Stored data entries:
*** Block opens ***

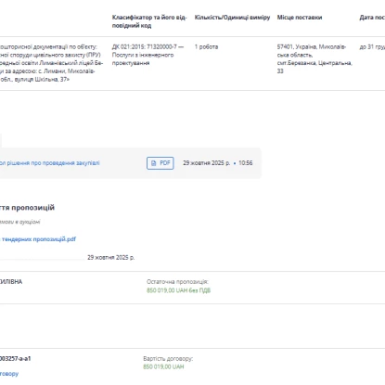Click the Дата поставки column header

point(372,18)
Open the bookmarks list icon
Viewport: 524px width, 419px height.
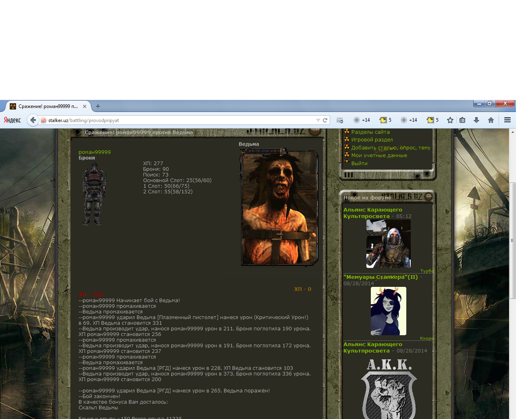pos(462,120)
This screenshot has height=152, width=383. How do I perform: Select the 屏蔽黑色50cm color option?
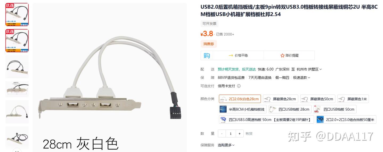(318, 99)
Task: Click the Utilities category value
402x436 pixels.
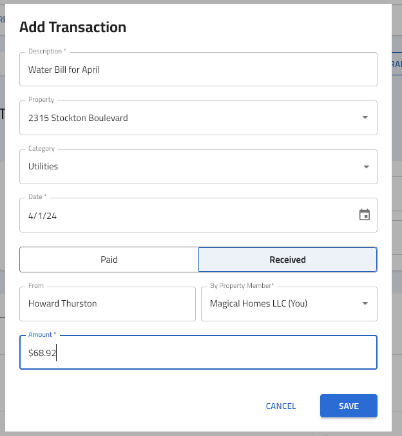Action: point(43,166)
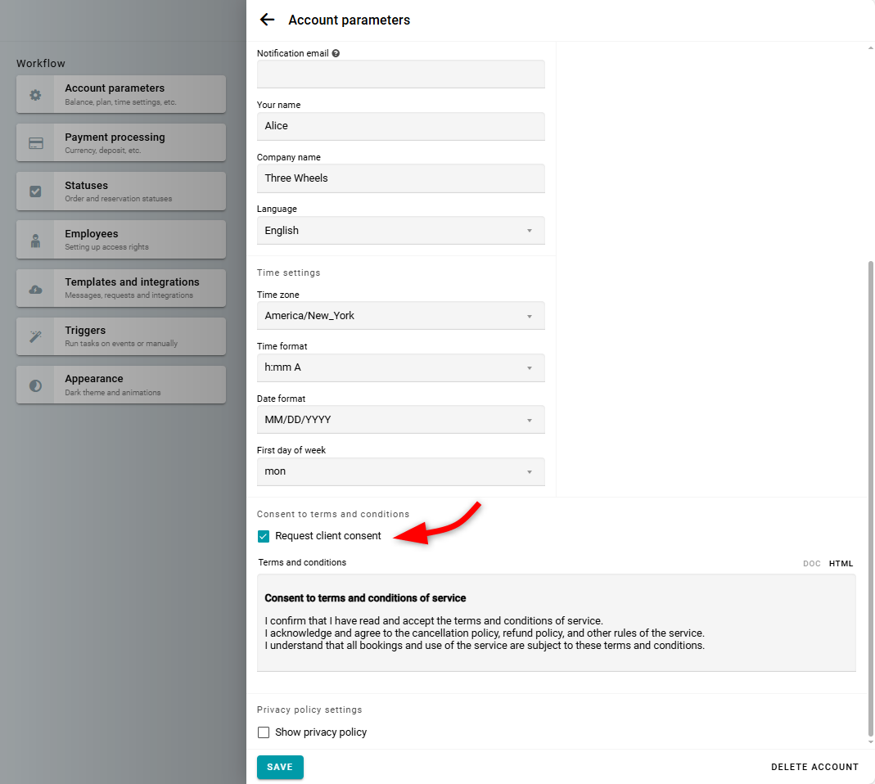Image resolution: width=875 pixels, height=784 pixels.
Task: Click the Statuses checkmark icon
Action: tap(35, 191)
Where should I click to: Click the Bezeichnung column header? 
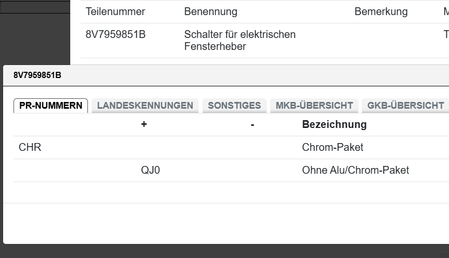pos(334,125)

*** Block closes ***

- Activity
Without any pictures, please write out the lines from the one containing "Task: Click the Utilities category value" through the final line of the data, exactly and inclusive of both ends.

- Task solution
Task: Click the Utilities category value
402x436 pixels.
Action: point(43,166)
Image resolution: width=875 pixels, height=784 pixels.
Task: Click the Statuses checkmark icon
Action: tap(35, 191)
Where should I click to: Click the Bezeichnung column header? 
pos(334,125)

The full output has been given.